Data from the Australian Bureau of Statistics on new housing credit has shown a sharp rise in the value of home loan commitments driven by a record rise in owner-occupied lending.
The November issue of CoreLogic’s Property Pulse, which quoted ABS data, revealed that the value of new mortgage commitments has been rising sharply since moving through a trough in May.
The value of new owner-occupied home loan commitments has increased by 17.3 per cent through to the end of September, and the value of investor loan commitments is up 8.4 per cent.
The rise in the value of owner-occupier housing finance commitments over the September quarter of 12.1 per cent was the fastest quarter-on-quarter gain since the September quarter of 2015, when the value rose by 13.7 per cent.
Growth in investment lending on the other hand has not been quite as strong, but the value of investment loan commitments was still up 6 per cent over the September quarter. This was the fastest gain since the December quarter of 2016. The value of investment loan commitments is now 8.4 per cent higher than the May 2019 trough.
Commenting on the research, CoreLogic head of research Tim Lawless said: “With owner-occupier credit outpacing investment credit, investors now comprise the lowest portion of housing loan commitments since the ABS records commenced in 2003, currently tracking at 24.8 per cent of the value of new mortgage commitments”.
“In contrast, shortly after the first round of macro-prudential rules were introduced in December 2014, investors comprised 43 per cent of national mortgage demand.”
CoreLogic research also noted that the rebound in new housing credit flows is running simultaneously with increased buyer activity and rising residential property values. According to CoreLogic’s Home Value Index, national dwelling values bottomed out in June this year, the same month housing credit began rising.
The improved credit flows have been bolstered by the Australian Prudential Regulation Authority’s decision to relax borrower serviceability rules, as well as the lowest mortgage rates since at least the 1950s.

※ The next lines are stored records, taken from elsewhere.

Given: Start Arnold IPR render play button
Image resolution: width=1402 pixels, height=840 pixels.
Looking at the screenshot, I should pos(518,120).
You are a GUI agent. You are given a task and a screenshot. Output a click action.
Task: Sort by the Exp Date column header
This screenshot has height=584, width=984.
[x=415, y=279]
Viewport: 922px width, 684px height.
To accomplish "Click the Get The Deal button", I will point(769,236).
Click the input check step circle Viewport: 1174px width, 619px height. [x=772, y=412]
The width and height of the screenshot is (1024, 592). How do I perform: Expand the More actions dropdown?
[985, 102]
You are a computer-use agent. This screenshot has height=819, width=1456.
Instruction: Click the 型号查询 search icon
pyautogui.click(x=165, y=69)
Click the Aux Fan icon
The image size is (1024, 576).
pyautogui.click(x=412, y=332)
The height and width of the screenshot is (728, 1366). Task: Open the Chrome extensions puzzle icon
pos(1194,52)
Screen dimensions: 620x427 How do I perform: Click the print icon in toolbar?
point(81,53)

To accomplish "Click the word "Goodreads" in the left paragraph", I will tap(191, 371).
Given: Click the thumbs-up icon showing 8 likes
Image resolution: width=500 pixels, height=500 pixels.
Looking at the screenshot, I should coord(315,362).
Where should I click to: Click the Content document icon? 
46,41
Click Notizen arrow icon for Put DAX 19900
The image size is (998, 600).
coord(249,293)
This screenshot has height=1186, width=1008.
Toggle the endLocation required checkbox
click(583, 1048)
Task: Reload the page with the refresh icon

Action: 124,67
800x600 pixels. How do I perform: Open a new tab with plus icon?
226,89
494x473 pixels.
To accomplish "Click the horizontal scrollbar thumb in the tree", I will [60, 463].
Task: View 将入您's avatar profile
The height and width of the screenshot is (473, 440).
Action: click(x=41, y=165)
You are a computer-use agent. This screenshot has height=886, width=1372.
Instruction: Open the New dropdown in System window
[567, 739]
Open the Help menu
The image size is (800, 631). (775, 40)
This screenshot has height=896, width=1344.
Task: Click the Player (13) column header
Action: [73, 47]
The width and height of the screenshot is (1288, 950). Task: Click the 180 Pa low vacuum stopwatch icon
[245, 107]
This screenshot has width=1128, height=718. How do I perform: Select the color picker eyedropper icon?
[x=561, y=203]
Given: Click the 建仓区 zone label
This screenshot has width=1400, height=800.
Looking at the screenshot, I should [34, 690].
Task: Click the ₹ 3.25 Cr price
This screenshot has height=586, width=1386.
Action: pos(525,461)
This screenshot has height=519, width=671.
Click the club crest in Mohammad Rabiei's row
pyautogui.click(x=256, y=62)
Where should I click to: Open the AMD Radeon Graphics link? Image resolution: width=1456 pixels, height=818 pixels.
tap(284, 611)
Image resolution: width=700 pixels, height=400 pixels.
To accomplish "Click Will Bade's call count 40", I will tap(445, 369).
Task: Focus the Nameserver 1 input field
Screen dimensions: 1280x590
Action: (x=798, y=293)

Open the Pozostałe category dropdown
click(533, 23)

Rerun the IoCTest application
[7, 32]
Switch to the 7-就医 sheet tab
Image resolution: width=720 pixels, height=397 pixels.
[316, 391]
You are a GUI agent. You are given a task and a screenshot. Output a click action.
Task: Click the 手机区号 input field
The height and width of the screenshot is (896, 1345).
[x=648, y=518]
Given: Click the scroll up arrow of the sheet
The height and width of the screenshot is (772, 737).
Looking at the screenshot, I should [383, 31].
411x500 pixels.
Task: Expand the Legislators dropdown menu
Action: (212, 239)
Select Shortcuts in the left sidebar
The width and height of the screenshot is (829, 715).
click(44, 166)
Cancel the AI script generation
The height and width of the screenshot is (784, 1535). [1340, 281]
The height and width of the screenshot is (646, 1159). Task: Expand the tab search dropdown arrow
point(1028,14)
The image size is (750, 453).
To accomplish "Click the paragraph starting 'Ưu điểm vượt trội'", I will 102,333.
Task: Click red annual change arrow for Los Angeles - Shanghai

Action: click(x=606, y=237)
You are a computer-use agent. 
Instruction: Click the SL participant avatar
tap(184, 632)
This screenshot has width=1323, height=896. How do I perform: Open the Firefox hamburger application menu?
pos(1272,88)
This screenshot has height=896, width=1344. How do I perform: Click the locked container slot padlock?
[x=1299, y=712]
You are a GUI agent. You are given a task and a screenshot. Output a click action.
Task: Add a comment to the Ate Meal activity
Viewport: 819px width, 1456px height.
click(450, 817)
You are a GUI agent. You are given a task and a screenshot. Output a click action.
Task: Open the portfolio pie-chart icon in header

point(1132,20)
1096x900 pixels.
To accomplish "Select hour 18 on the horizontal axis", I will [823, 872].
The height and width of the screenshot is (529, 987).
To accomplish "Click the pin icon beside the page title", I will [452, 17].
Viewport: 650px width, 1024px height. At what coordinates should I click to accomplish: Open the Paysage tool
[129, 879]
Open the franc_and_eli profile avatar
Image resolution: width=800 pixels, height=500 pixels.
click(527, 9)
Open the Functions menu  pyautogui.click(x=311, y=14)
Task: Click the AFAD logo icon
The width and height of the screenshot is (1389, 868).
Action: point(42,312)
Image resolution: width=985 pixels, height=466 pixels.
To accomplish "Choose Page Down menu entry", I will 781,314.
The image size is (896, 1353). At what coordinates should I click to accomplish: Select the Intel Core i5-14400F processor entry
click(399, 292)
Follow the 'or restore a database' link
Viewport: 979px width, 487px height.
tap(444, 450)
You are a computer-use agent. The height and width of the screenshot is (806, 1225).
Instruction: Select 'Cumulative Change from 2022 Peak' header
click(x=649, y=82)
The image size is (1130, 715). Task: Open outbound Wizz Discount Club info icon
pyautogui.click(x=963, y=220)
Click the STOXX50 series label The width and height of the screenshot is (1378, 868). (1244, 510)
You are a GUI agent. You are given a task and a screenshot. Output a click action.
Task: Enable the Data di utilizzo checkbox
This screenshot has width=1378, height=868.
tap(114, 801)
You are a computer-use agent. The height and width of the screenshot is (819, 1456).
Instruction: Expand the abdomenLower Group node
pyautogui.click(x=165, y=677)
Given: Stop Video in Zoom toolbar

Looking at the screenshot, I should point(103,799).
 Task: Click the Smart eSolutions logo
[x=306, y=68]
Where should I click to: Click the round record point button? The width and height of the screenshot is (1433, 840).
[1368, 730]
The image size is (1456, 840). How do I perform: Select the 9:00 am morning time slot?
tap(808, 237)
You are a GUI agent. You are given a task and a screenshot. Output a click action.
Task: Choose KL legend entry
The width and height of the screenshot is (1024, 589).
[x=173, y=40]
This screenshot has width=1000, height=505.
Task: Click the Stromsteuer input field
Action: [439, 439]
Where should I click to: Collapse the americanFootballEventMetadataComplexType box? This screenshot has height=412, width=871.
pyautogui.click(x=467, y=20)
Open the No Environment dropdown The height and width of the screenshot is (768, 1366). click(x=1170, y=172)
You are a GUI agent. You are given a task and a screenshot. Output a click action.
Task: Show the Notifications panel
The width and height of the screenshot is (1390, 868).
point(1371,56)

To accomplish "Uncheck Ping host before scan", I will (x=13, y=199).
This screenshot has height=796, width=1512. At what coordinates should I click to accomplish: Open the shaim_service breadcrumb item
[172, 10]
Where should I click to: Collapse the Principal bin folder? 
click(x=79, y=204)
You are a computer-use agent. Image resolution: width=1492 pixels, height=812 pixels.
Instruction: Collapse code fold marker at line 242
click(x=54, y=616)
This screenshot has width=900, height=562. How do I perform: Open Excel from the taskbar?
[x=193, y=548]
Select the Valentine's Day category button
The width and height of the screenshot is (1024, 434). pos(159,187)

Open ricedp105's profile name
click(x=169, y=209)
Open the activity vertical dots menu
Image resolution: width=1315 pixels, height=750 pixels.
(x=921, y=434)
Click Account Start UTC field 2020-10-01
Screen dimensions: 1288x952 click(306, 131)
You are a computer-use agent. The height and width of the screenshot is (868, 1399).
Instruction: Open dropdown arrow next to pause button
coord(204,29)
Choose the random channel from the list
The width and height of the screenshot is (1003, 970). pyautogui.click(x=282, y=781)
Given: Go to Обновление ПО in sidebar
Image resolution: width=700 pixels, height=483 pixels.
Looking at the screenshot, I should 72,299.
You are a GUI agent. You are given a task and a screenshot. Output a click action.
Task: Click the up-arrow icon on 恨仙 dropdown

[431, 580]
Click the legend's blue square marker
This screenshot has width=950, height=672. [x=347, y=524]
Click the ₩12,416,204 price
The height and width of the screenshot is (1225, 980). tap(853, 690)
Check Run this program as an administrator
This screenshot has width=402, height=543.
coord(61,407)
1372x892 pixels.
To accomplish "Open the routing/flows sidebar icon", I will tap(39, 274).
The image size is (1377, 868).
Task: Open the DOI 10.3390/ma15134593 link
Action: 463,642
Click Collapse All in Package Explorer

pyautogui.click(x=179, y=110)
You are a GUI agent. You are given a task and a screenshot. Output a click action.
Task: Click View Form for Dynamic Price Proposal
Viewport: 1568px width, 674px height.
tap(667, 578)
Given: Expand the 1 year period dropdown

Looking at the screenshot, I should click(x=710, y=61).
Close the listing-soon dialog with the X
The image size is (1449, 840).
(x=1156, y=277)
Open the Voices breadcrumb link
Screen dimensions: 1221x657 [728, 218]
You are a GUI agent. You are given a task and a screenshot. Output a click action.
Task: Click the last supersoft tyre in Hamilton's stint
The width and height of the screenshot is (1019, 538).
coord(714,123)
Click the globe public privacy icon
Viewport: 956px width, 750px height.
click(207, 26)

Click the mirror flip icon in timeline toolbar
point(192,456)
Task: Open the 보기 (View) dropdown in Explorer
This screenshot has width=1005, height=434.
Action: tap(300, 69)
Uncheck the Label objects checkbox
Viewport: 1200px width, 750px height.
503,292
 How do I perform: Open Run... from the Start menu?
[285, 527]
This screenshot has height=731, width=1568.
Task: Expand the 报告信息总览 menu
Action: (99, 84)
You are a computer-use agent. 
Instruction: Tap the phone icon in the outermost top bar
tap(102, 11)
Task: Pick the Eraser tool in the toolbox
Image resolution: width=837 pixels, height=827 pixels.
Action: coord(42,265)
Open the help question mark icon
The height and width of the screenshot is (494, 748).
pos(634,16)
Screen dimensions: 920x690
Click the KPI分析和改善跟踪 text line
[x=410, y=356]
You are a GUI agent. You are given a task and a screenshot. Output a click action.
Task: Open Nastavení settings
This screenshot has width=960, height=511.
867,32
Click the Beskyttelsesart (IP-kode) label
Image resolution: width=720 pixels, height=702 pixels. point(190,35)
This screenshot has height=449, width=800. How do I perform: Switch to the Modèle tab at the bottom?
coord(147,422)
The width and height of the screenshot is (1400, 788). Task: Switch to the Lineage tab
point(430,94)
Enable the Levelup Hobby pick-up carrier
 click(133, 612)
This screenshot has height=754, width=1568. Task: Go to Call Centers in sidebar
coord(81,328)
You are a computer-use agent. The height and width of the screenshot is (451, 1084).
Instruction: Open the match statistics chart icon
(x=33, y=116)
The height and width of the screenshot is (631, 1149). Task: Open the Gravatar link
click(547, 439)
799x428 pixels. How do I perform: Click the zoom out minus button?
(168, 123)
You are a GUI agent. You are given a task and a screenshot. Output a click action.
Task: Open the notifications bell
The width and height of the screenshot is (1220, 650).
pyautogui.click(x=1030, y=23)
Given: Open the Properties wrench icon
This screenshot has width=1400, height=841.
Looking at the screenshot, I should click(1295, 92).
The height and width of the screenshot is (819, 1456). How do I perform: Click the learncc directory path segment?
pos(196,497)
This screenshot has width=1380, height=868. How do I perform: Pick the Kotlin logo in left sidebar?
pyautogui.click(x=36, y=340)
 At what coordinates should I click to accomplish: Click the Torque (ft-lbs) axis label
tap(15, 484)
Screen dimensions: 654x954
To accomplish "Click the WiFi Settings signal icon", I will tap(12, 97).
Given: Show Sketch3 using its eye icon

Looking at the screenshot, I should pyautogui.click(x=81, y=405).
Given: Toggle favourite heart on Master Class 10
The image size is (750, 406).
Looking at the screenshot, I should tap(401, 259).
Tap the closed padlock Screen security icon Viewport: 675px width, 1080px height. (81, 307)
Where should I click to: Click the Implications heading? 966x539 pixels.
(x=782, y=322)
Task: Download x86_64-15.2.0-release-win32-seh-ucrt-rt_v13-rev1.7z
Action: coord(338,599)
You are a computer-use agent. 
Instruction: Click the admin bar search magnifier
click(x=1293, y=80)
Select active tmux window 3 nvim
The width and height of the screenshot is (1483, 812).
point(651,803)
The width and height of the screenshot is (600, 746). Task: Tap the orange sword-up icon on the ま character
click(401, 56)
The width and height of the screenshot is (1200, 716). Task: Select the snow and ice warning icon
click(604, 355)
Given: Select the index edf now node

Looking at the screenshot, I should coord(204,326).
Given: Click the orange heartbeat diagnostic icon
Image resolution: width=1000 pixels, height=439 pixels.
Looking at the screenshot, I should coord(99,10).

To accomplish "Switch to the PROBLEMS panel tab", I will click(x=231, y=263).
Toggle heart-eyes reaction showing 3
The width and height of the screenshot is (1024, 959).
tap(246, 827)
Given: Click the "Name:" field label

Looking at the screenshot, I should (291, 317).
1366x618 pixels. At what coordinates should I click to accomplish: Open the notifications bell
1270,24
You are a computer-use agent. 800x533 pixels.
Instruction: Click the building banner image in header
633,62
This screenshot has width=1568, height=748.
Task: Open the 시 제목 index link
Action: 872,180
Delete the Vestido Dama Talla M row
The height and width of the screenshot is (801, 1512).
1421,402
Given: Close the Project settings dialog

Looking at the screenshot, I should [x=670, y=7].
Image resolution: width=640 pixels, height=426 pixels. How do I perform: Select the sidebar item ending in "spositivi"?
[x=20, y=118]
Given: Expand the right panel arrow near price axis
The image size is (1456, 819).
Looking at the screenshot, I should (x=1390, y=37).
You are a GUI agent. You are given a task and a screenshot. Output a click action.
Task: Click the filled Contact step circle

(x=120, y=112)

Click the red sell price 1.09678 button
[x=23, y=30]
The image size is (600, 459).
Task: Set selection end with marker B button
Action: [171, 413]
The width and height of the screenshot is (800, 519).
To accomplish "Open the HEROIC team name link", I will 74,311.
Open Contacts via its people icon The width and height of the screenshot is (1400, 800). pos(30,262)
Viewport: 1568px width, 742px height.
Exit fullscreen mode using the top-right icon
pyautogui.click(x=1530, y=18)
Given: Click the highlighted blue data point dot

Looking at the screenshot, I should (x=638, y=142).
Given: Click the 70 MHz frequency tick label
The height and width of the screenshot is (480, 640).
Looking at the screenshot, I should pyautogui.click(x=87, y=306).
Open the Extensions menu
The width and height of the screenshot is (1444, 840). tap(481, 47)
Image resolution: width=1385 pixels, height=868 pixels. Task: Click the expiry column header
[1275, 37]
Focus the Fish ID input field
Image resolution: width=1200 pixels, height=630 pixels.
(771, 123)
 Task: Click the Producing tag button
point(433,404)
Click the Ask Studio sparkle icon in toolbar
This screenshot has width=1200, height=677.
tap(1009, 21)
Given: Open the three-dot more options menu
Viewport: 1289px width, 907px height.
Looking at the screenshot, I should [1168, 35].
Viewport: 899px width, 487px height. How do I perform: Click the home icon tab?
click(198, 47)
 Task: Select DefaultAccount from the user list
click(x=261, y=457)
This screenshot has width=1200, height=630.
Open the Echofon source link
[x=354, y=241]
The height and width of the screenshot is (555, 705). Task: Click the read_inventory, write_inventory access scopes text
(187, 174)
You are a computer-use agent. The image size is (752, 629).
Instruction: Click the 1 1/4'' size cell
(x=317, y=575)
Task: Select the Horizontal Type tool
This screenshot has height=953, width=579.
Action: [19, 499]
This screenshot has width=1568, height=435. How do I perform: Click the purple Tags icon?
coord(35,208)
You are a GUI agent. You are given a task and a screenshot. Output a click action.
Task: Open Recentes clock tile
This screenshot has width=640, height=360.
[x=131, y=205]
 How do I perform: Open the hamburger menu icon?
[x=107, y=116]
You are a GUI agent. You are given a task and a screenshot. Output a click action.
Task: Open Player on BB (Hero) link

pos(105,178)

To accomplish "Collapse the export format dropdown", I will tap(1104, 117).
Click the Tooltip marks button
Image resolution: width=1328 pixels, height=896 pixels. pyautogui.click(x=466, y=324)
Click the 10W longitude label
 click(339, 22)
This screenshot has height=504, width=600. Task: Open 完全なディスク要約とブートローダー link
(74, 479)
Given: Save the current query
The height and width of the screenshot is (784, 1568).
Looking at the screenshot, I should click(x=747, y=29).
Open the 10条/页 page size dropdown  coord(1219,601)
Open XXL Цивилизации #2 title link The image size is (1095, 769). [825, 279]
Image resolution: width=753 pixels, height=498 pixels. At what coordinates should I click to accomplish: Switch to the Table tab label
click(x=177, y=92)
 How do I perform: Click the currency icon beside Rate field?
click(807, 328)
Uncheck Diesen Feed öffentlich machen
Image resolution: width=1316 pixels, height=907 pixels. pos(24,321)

“Any sign of a material rise in speculative buying activity, higher household debt or a slip in lending standards could be met by another round of macro-prudential credit tightening,” Mr Lawless warned.
“However, at the moment, despite the recent surge in housing credit, investors remain underrepresented in the current market, and overall credit growth (based on the Reserve Bank of Australia’s credit aggregates) remains subdued, implying a strong focus on debt reduction from households.”
Mr Lawless added that the next round of APRA statistics will provide insight into key metrics around riskier areas of lending such as the proportion of interest-only loans and the proportion of high loan-to-value ratio lending, which should provide further guidance around any regulatory response that could affect housing credit activity.
In NSW, the value of owner-occupier loan commitments was up 12.3 per cent over the September quarter, compared with a 3.3 per cent rise in investment. Although investment credit growth is slower, NSW has the largest concentration of investment activity across the states, with investors comprising 30.5 per cent of mortgage demand based on value.
In Queensland, investors are driving the largest increases in the value of mortgage activity, with the value of investor loans up 12.5 per cent over the September quarter, compared with an 8.4 per cent lift in owner-occupier lending. Despite the surge in investment lending, investors comprise only 17.9 per cent of mortgage demand across Queensland, the second lowest proportion across the states, after Western Australia.
Mortgage activity is finally showing signs of growth in Western Australia, with the value of owner-occupier lending up 15.8 per cent over the September quarter, while the value of investor loans surged 24.1 per cent higher.
“The quarterly result was the strongest gain for owner-occupier lending since 2009, and the surge in the value of investment loans was the highest since 2005,” Mr Lawless said.
“Mortgage lending is rising from a very low base, especially across the investor segment, after a prolonged period of weak credit growth.”